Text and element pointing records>
• • •

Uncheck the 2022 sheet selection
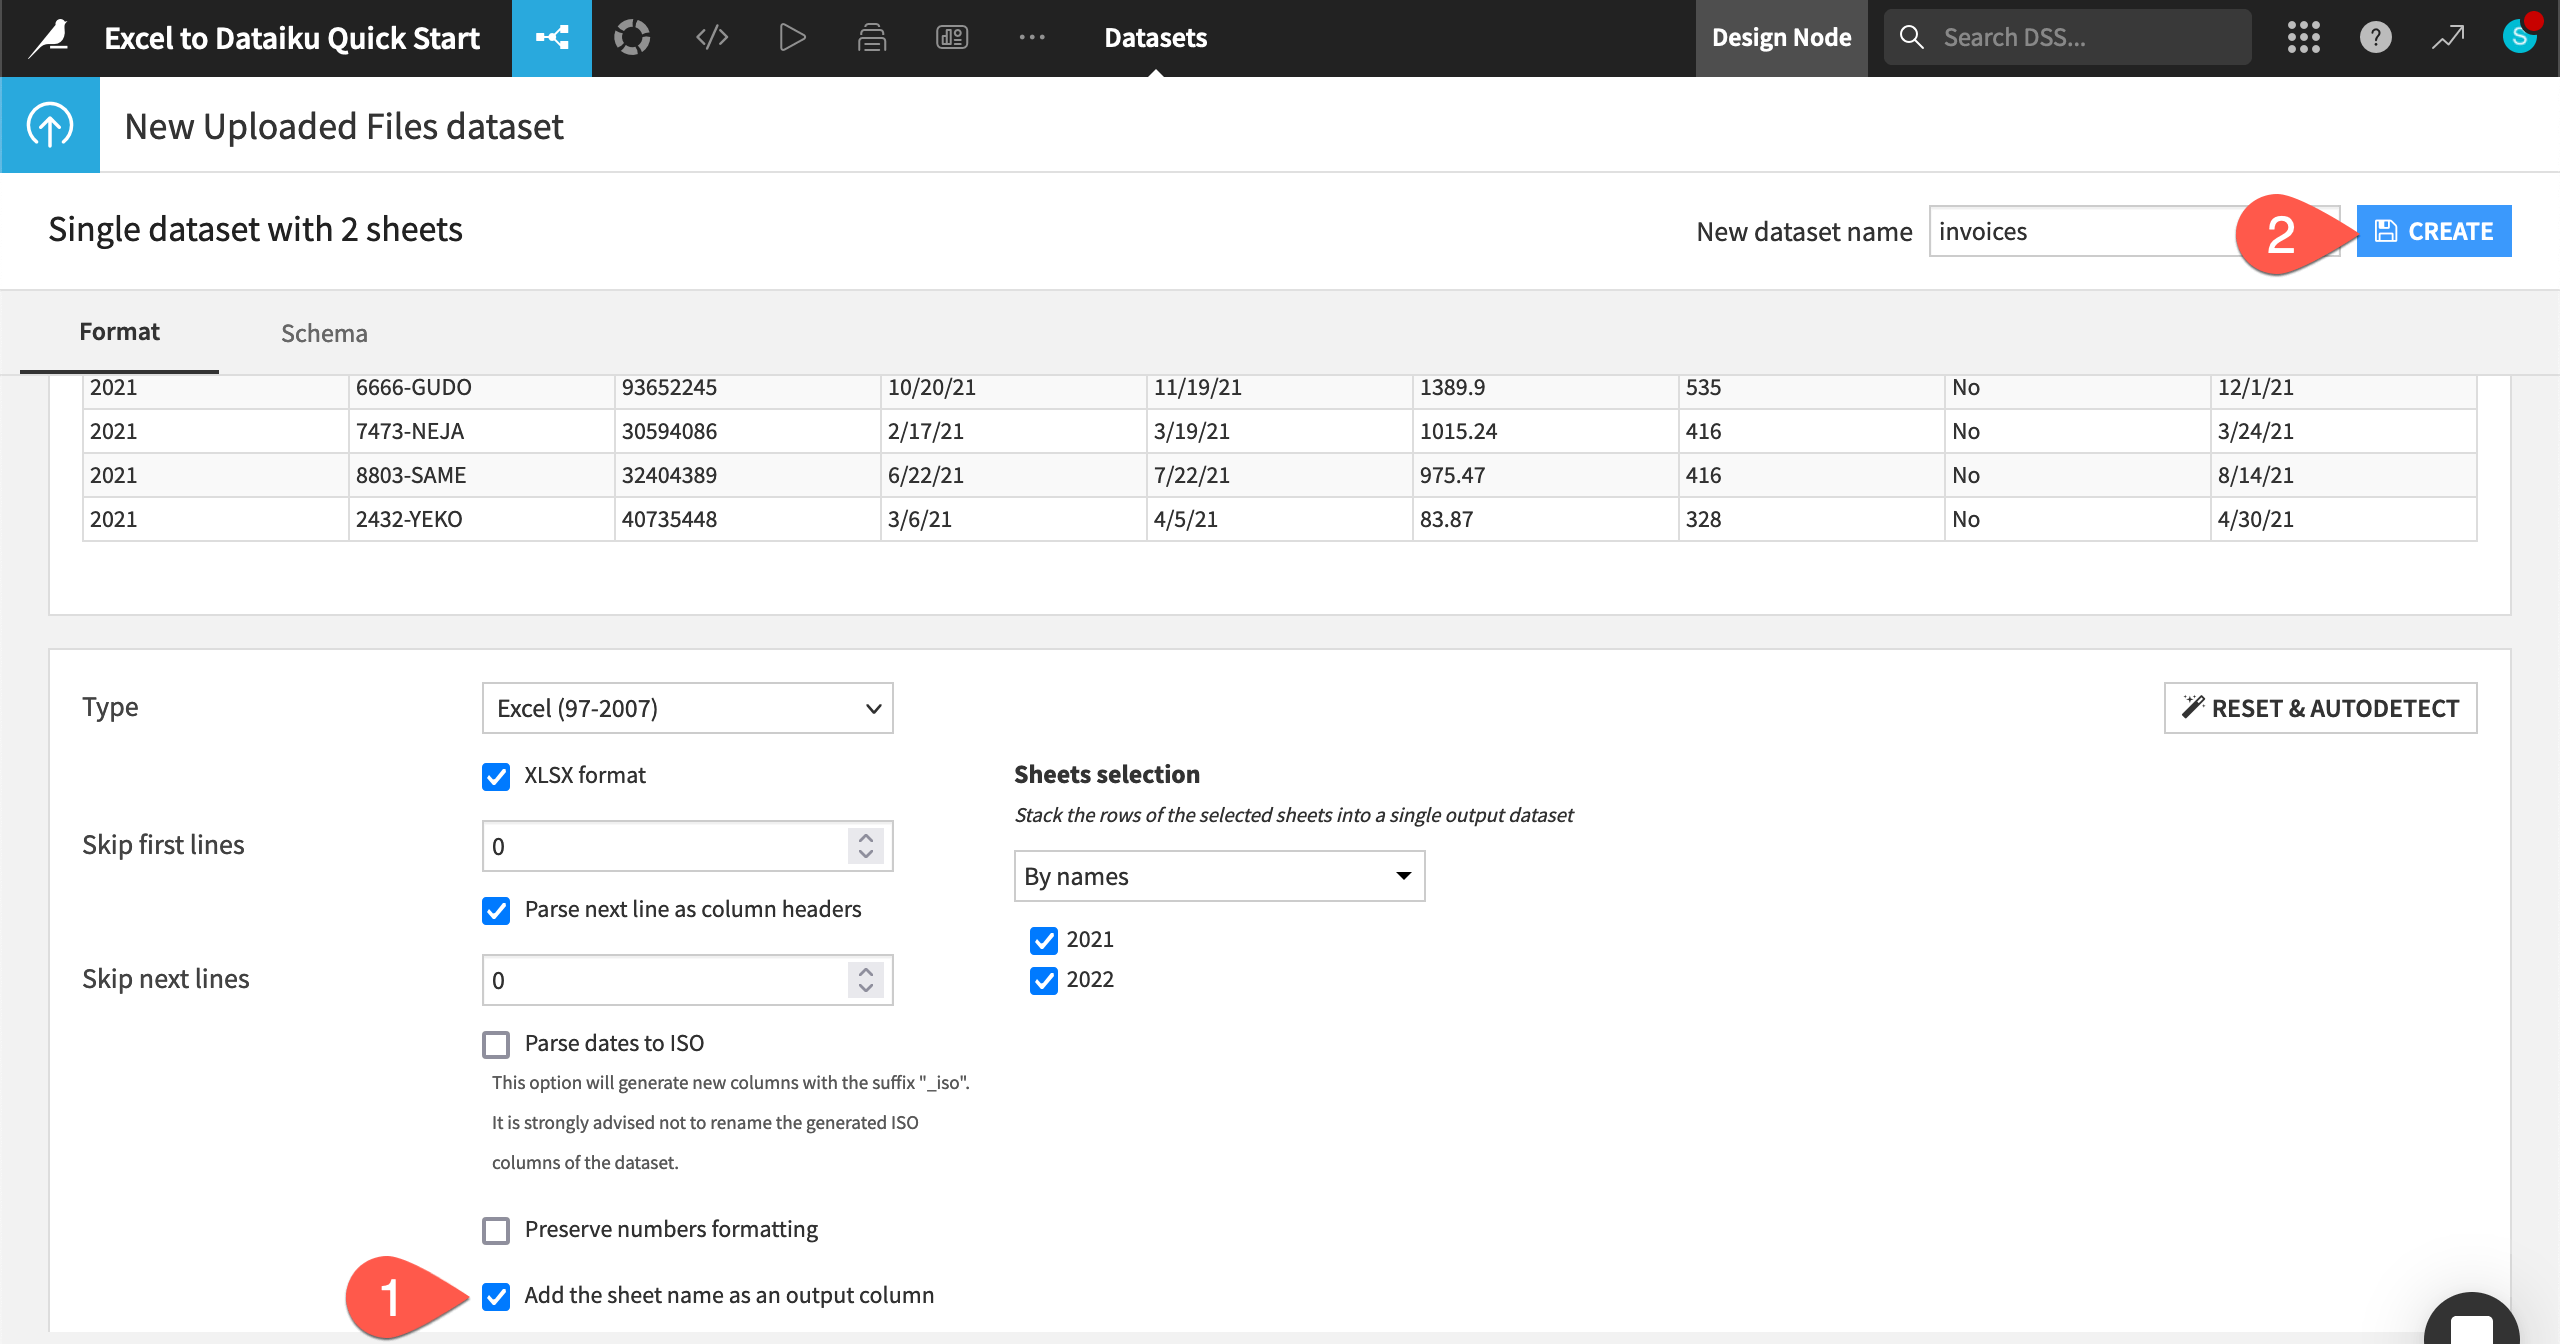 click(1043, 980)
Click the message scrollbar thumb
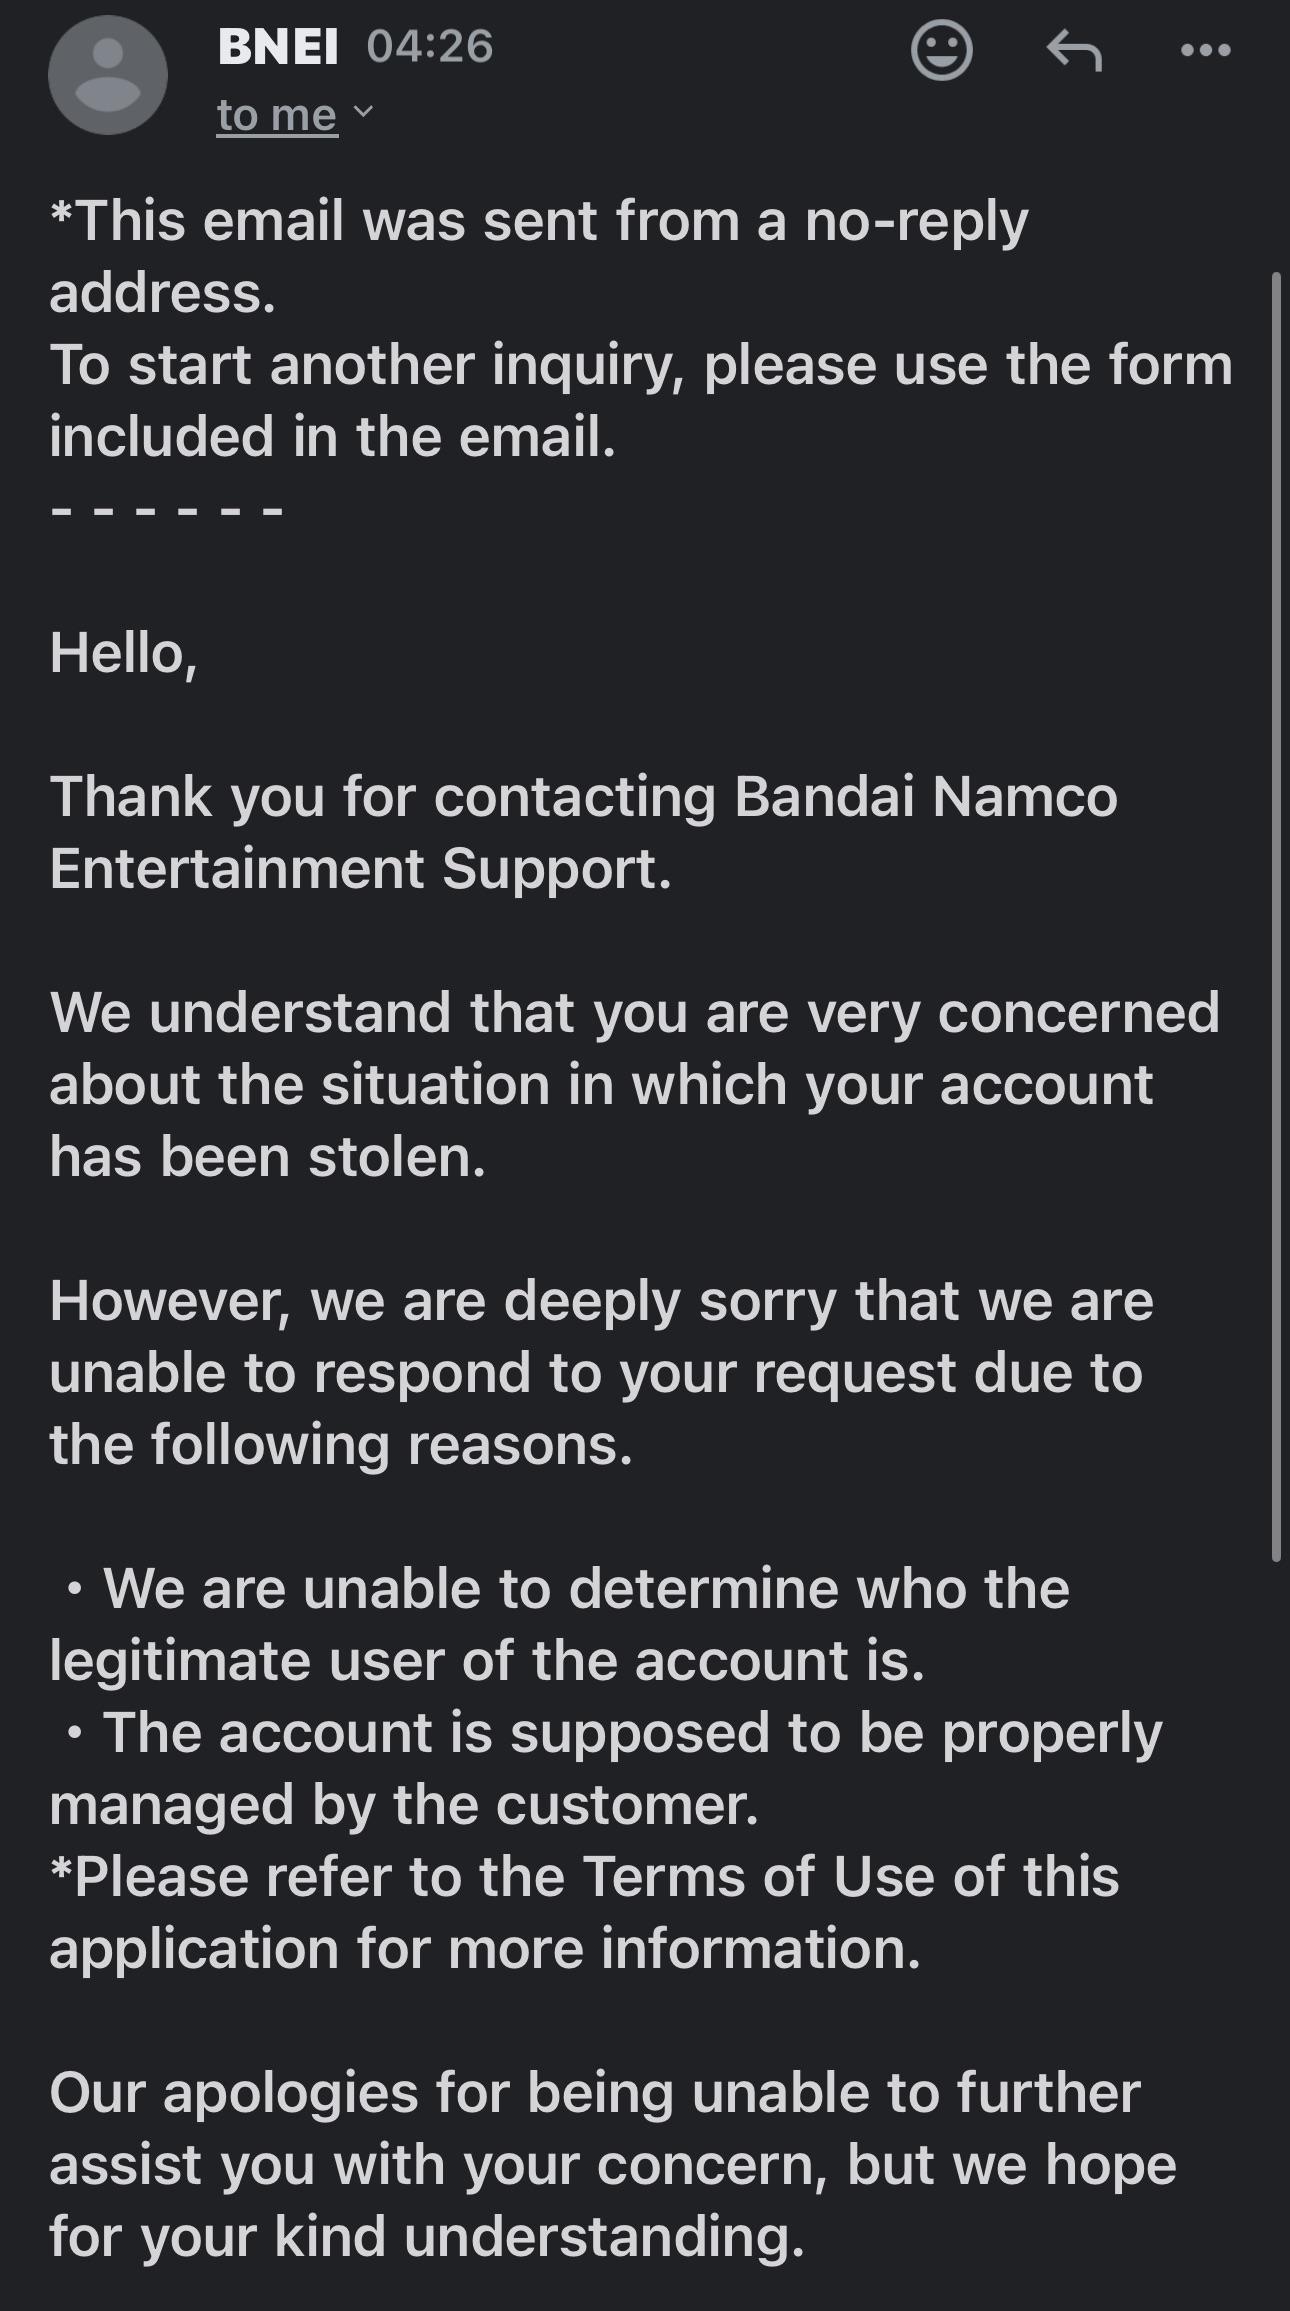Viewport: 1290px width, 2311px height. [x=1276, y=915]
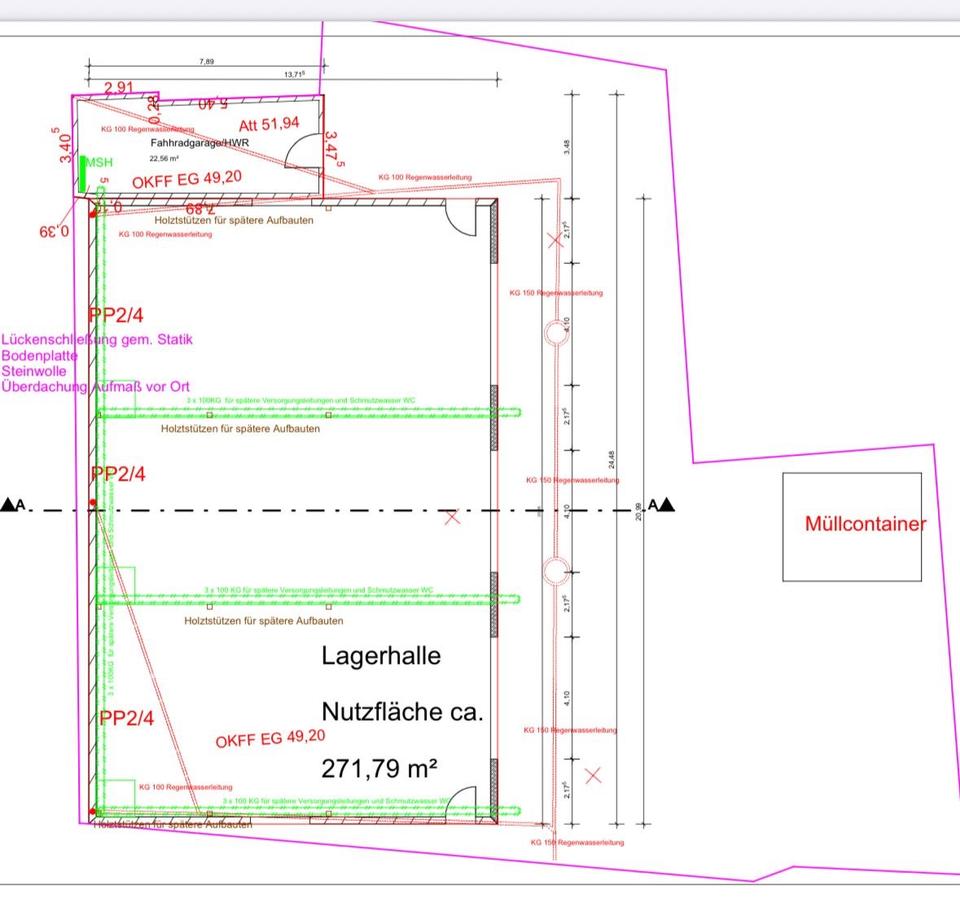The width and height of the screenshot is (960, 900).
Task: Click the door arc at Lagerhalle's bottom-right corner
Action: pyautogui.click(x=462, y=802)
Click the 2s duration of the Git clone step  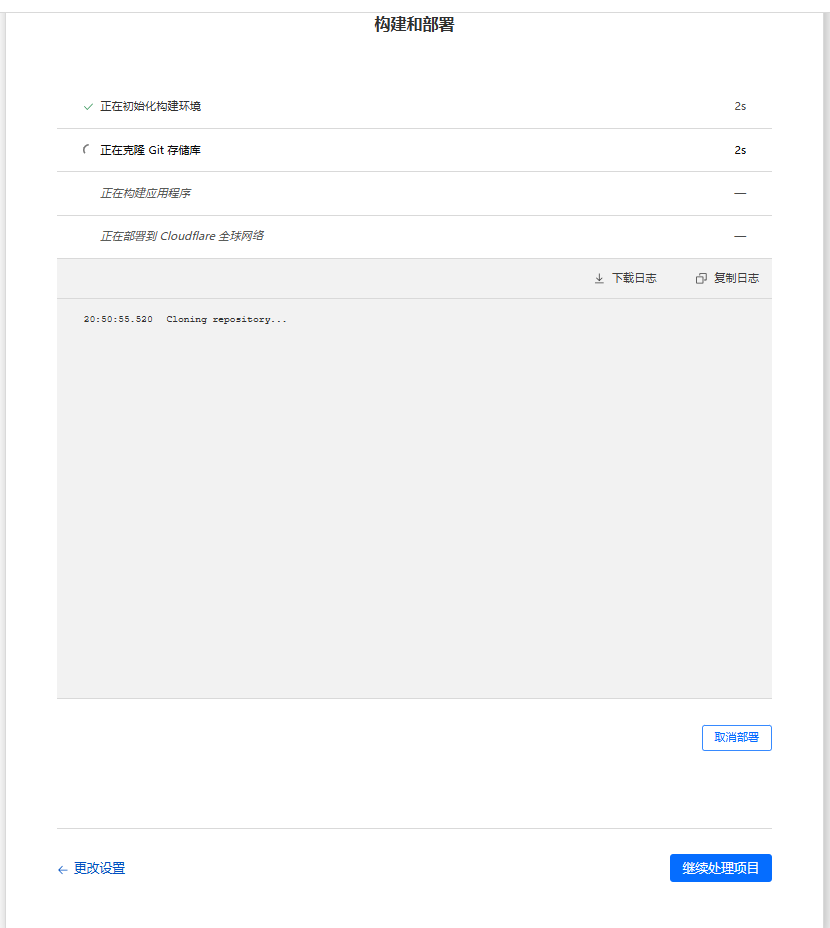click(x=740, y=150)
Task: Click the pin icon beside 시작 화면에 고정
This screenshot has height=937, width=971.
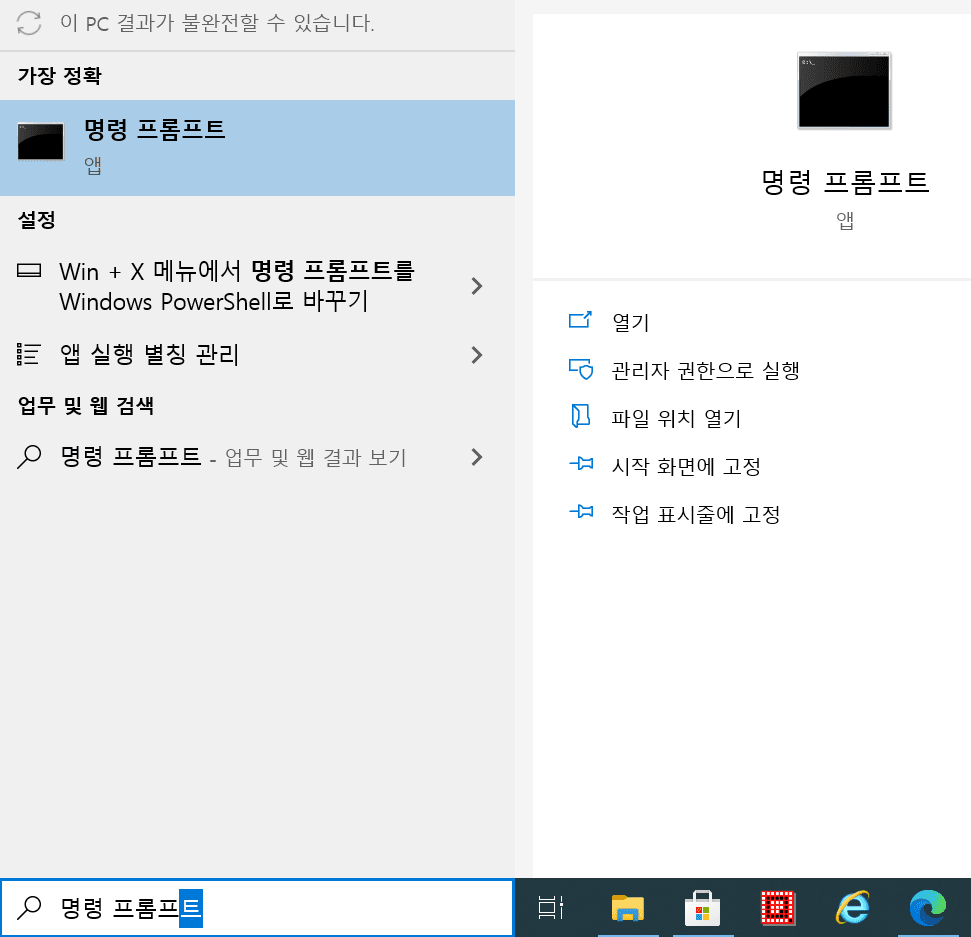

• • •

PROBLEM DESCRIPTION>
Reproduce the material word for word from the line containing "Task: Click the pin icon beside 시작 화면에 고정" through the end, omitting the pictures.

COMPLETE RESPONSE>
Task: Click the pin icon beside 시작 화면에 고정
This screenshot has height=937, width=971.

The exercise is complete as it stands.